Part.1 Alert: You can control yourself.(5)


           5



『私が君達に会うのは、初めてだな』


 二時間後。深夜になってしまったけれど、皆川さんはやって来て、わたし達の部屋でテーブルを囲んだ。わたしとミッキー、ルネ、皆川さんの四人だ。ミッキーは子ども達を寝かしつけた後、律儀に紺のスーツに着替えて彼を迎えた。

 フィーンも来たがったのだけれど、さすがに今回は銀河連合の機密に触れるという理由で許可されなかった。(その割に、わたしは同席していいというのが不思議だった。) 皆川さんになだめられて、しぶしぶ電話を切った。

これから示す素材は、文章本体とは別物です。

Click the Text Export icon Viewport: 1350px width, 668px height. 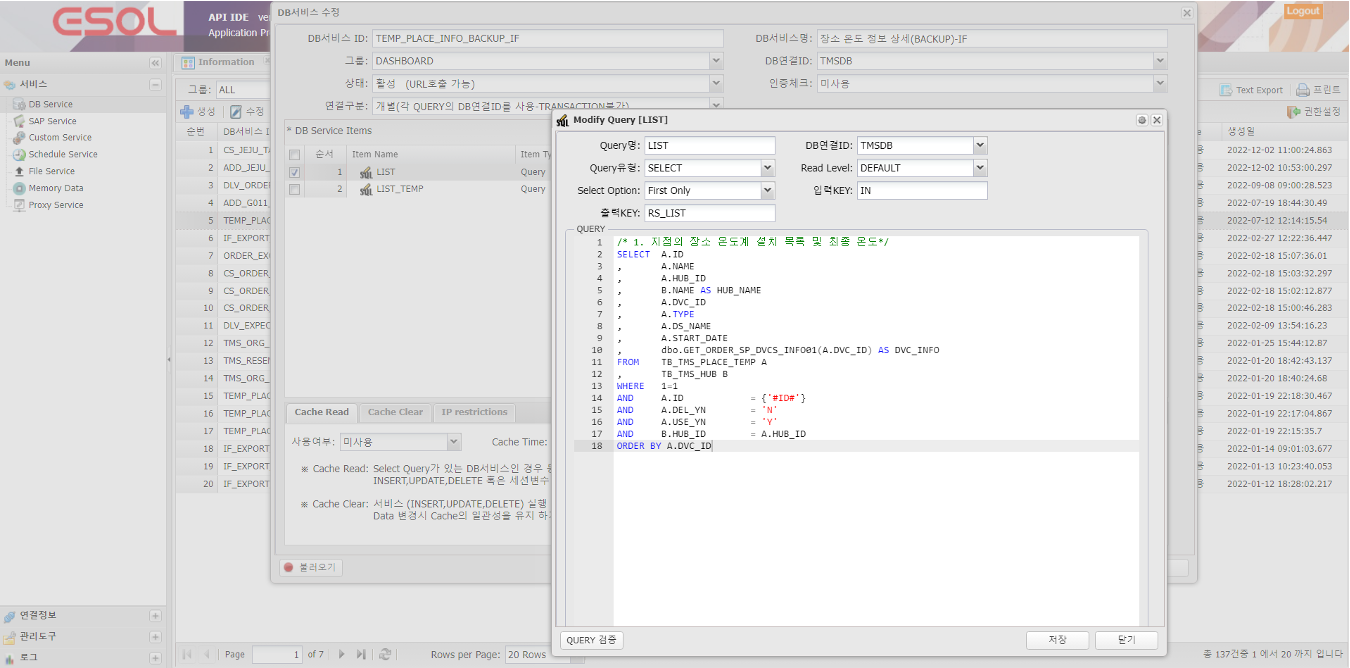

 皆川さんは、小さな3Dモニターを持ってきていた。最新式の軽量の通信装置だ。テーブルに置いたそれが映す等身大の人物は、宙に浮かぶ玉子型の椅子に腰を下ろし、こう言ってわたし達を眺めた。

 よく焼けた肌は褐色で、皆川さんと同じくらい大柄でがっしりとしている。短い髪は白とみまちがえそうな金色、切れ長の眼の中の瞳は澄んだ紫色だ。銀河連合軍のものらしい銀と紺色のスペース・スーツに身を包んでいる。地球人なら五十代くらいだろうか。彼は悠然と胸のまえで腕を組み、わたし達一人一人に視線を当てた。

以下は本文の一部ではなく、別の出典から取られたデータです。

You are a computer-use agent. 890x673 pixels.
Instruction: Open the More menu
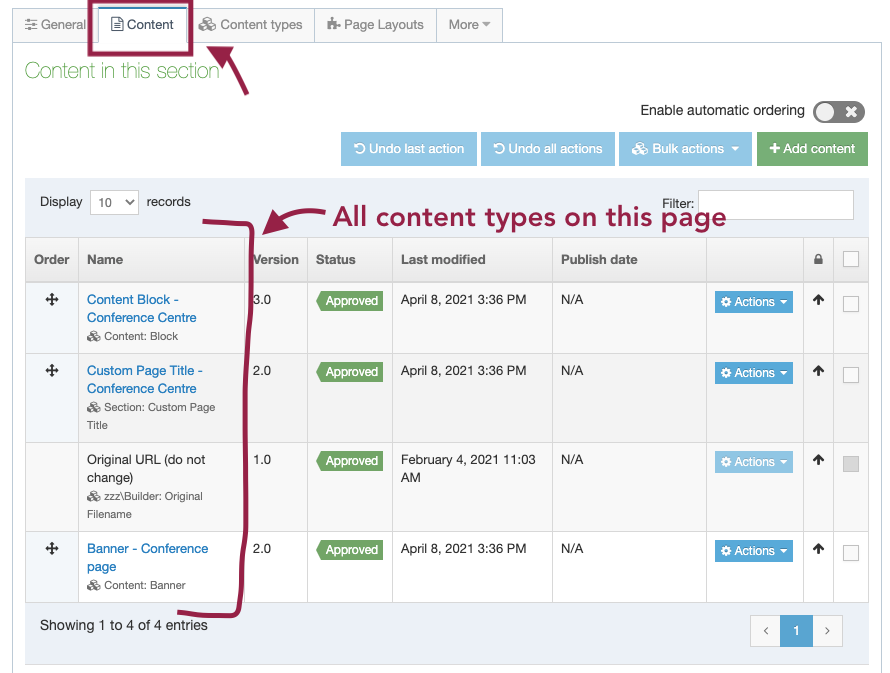click(469, 25)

『自己紹介をしよう。ミナガワ大佐は知っているな。私は銀河連合のRegulator(統制官)の一人、アレクセイ・ジェームズ・フォン・グリーンメルスハウゼン三世。ラグの――正確には、クイン・グレーヴスの友人だ』


統制官レギュレーター?」


 ミッキーとルネの二人ともが、やや呆然と呟いた。わたしも、彼の長い名前はともかく、銀河連合の統制官が凄い人なことは知っている。

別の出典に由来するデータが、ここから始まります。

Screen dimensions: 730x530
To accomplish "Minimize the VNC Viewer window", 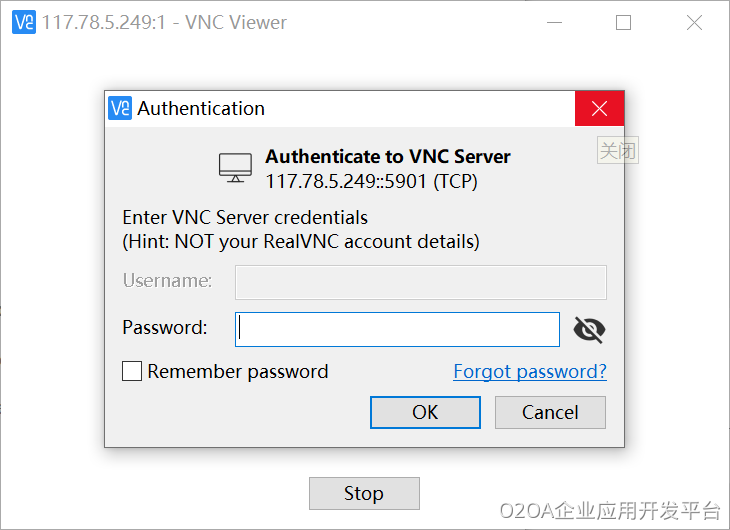I will coord(555,22).
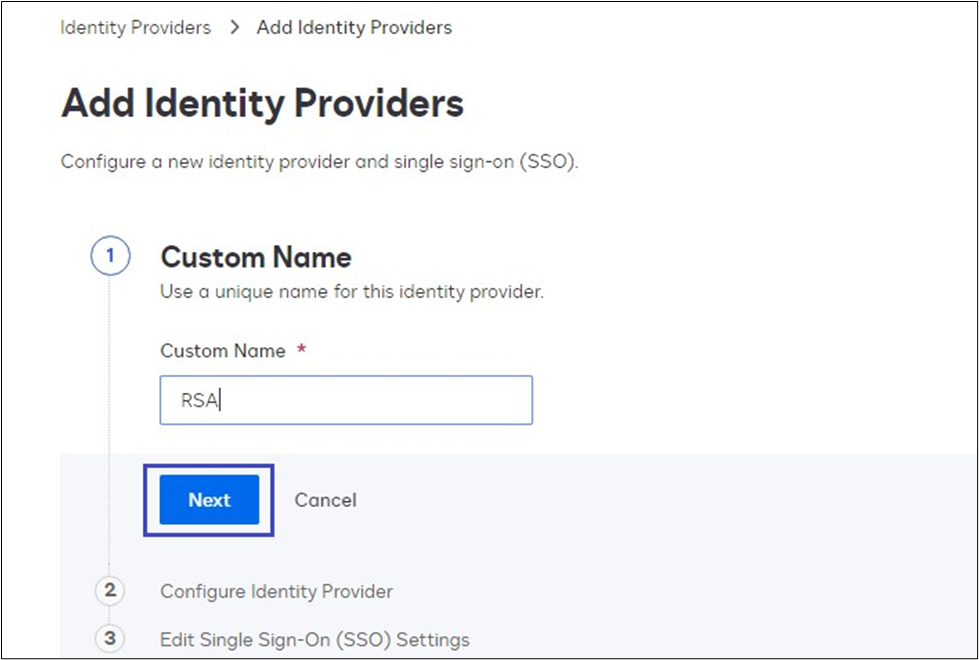Image resolution: width=979 pixels, height=660 pixels.
Task: Click empty gray bar right of Cancel
Action: point(650,500)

 銀河連合Unitedユナイテッド・ Galaxicaギャラクティカは、太陽系を含む五十六の星系、七十二の惑星国家の加盟する組織で、ソル太陽系のある銀河オリオン腕とペルセウス腕の領域に分布している(銀河連合と言っても、銀河系は広いから全部を含んでいるわけではない)。

 ラウル星を含む多くの惑星国家が、国家間の紛争や交易問題を解決したり、外宇宙の異星人の攻撃から身を守るために同盟を結んだのは、何千年も昔のことだと言う。地球と太陽系連邦が加盟したのは、およそ三百年前。

 宇宙軍を動かし、連合全体の意志を決定する機関は、惑星議会と中央 AI 。統制官という人々は、彼等の意見を調整し、最終的な決断を下す役割を担っている。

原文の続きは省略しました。